いくつかの実施形態では、金属ナノ粒子は、ポリドーパミンおよびペプチドプローブでコーティングされる。いくつかの実施形態では、金属ナノ粒子は、ポリドーパミンおよびペプチドプローブと混合される。
いくつかの実施形態では、生体適合性膜は、トリブロックポリマーA−b−B−b−Cを含み、式中、Aは親水性ソフトセグメントである。いくつかの実施形態では、親水性ソフトセグメントは、ポリエチレングリコール(PEG)、ポリプロピレングリコール(PPG)、およびポリエーテルアミン(PEA)からなる群より選ばれるポリマーを含む。いくつかの実施形態では、親水性ソフトセグメントは、PEGを含む。いくつかの実施形態では、親水性ソフトセグメントは、PPGを含む。いくつかの実施形態では、親水性ソフトセグメントはPEAを含む。いくつかの実施形態では、親水性ソフトセグメントは、PEG、PPG、およびPEAからなる群より選ばれる少なくとも2種のポリマーを含む。いくつかの実施形態では、親水性ソフトセグメントは、PEG、PPG、およびPEAを含む。

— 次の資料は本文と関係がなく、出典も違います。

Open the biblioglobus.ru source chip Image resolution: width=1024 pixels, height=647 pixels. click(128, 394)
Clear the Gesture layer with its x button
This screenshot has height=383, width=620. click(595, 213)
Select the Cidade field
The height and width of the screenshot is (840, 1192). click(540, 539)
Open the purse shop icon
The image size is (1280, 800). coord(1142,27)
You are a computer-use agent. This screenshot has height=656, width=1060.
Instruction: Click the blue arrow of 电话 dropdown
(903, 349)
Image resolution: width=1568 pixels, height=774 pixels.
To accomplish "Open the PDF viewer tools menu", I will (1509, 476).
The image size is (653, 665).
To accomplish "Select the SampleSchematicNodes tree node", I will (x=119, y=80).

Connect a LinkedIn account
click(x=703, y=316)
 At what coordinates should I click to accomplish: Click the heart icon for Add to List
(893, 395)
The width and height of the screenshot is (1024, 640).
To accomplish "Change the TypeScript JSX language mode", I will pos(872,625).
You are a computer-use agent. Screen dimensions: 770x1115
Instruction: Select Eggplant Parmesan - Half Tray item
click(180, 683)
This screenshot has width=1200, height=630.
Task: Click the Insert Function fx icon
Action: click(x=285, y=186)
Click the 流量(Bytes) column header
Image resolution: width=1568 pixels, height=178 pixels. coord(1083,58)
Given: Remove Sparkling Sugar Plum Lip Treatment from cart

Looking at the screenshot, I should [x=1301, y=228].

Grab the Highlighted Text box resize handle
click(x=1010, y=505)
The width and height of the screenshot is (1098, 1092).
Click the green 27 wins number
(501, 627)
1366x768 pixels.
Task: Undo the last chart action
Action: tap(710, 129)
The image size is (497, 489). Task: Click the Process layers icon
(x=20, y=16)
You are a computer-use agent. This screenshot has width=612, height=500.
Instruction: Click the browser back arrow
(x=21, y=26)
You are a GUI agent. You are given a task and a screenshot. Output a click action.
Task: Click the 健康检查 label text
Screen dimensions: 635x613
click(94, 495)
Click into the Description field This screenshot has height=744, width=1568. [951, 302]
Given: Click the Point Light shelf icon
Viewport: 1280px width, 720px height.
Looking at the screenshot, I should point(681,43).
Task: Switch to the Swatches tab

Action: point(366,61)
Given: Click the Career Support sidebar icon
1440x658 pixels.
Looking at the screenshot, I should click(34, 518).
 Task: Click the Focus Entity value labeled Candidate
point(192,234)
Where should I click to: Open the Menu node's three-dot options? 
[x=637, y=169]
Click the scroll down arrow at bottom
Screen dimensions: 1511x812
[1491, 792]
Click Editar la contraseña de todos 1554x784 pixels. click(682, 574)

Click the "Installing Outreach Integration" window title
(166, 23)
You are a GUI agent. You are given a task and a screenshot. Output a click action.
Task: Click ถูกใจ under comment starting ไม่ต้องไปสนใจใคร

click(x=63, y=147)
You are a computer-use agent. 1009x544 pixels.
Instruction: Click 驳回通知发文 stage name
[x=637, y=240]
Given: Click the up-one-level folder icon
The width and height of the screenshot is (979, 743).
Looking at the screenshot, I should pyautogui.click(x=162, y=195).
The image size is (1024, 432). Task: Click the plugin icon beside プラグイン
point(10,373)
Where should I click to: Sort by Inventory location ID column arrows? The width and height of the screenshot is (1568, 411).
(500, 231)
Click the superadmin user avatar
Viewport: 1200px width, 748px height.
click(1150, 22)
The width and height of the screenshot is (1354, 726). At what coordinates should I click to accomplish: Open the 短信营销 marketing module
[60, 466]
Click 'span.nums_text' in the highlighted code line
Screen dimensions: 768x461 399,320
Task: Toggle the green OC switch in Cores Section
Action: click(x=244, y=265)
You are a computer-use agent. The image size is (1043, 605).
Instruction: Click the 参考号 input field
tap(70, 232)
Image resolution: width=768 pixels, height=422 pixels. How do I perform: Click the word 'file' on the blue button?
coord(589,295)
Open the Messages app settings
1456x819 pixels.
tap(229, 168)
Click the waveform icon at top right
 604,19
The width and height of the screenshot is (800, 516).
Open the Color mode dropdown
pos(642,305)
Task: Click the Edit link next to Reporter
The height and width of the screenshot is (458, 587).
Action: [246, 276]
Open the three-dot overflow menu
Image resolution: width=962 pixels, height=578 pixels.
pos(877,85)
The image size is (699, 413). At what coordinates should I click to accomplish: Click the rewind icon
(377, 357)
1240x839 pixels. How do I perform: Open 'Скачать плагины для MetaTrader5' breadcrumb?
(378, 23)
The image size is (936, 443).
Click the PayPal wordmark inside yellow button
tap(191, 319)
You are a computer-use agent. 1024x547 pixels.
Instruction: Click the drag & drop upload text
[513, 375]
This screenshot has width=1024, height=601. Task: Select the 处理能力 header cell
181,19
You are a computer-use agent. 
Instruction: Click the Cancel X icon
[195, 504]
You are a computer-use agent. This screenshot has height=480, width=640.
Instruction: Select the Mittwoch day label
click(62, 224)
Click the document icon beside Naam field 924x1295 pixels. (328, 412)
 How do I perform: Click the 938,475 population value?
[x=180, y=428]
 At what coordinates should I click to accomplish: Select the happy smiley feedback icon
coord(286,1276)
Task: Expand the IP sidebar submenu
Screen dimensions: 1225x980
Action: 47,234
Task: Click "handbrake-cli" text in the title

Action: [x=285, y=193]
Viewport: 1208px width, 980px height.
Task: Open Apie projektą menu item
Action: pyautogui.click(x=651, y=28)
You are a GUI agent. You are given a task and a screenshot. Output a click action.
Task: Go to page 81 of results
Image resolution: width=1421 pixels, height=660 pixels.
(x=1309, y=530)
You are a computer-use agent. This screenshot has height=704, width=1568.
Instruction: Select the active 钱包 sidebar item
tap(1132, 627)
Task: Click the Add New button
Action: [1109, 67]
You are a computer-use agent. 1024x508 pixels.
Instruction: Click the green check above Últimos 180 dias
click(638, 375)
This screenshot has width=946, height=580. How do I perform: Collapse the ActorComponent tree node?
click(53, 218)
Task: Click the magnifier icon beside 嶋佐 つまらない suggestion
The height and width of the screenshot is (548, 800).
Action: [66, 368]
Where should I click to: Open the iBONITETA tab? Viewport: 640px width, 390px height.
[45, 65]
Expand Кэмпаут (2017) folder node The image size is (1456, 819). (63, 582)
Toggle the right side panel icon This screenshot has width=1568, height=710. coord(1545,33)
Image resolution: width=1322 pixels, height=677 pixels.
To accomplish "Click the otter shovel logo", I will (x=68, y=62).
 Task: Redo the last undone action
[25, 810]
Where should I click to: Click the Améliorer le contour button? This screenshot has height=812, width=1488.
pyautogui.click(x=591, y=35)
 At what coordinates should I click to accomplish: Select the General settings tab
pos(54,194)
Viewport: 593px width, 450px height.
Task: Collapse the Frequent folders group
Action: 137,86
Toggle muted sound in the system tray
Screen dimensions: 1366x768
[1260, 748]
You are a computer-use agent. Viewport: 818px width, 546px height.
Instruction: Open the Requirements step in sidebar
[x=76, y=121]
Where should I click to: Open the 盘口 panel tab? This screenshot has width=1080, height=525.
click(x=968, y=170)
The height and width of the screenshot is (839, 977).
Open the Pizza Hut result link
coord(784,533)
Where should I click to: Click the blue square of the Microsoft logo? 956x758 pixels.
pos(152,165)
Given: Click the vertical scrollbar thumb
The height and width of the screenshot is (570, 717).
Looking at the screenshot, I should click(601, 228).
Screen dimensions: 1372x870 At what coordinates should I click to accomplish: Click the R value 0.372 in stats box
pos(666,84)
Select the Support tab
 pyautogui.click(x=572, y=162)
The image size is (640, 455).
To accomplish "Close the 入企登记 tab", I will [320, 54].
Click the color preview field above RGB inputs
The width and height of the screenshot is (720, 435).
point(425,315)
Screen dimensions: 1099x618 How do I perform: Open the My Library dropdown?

いくつかの実施形態では、生体適合性膜は、トリブロックポリマーA−b−B−b−Cを含み、式中、Bは疎水性ハードセグメントである。いくつかの実施形態では、疎水性ハードセグメントは、ポリカーボネート(PC)およびポリ(メチルメタクリレート)(PMMA)からなる群より選ばれるポリマーを含む。いくつかの実施形態では、疎水性ハードセグメントは、PCを含む。いくつかの実施形態では、疎水性ハードセグメントは、PMMAを含む。いくつかの実施形態では、疎水性ハードセグメントは、PCおよびPMMAを含む。
いくつかの実施形態では、生体適合性膜は、トリブロックポリマーA−b−B−b−Cを含み、式中、Cは可撓性ポリマーセグメントである。いくつかの実施形態では、可撓性ポリマーセグメントは、ポリジメチルシロキサン(PDMS)およびポリ(メタクリル酸−2−ヒドロキシエチル)(PHEMA)からなる群より選ばれるポリマーを含む。いくつかの実施形態では、可撓性ポリマーセグメントは、PDMSを含む。いくつかの実施形態では、可撓性ポリマーセグメントは、PHEMAを含む。いくつかの実施形態では、可撓性ポリマーセグメントは、PDMSおよびPHEMAを含む。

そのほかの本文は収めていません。